Excerpt:
################

Complete Guide to Classroom Assessment

I have been a classroom teacher for over a decade. Assessment is the part of teaching that most professional development addresses least helpfully. Workshops focus on rubric design while ignoring the evidence on what actually changes student learning. This guide covers the assessment practices that research supports and that I have seen work across different subjects and age groups.

Part of our Evidence-Based Teaching Guide guide.

Formative vs. Summative: The Core Distinction

Formative assessment informs instruction while learning is still in progress. Summative assessment evaluates learning after instruction ends. Most teachers over-rely on summative and under-invest in formative. The distinction matters because formative assessment, when done well, is one of the highest-effect interventions in education.

################

Given data:
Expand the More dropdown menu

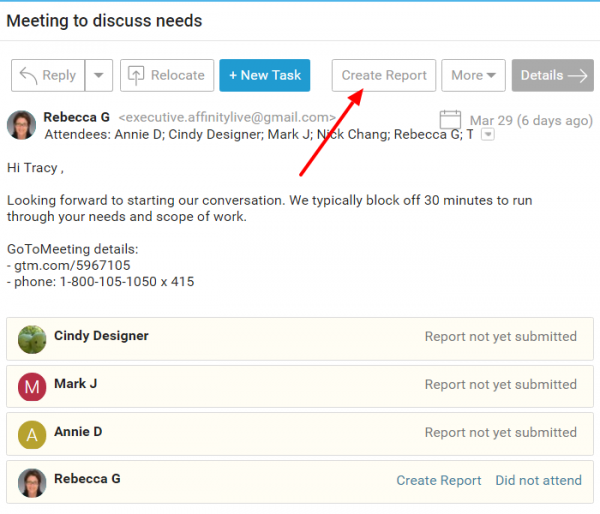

################

Reproduce everything in the classroom assessment guide from "Formative vs. Summative: The" down to "interventions in education.", swapping "instruction" for "teaching".

Formative vs. Summative: The Core Distinction

Formative assessment informs teaching while learning is still in progress. Summative assessment evaluates learning after teaching ends. Most teachers over-rely on summative and under-invest in formative. The distinction matters because formative assessment, when done well, is one of the highest-effect interventions in education.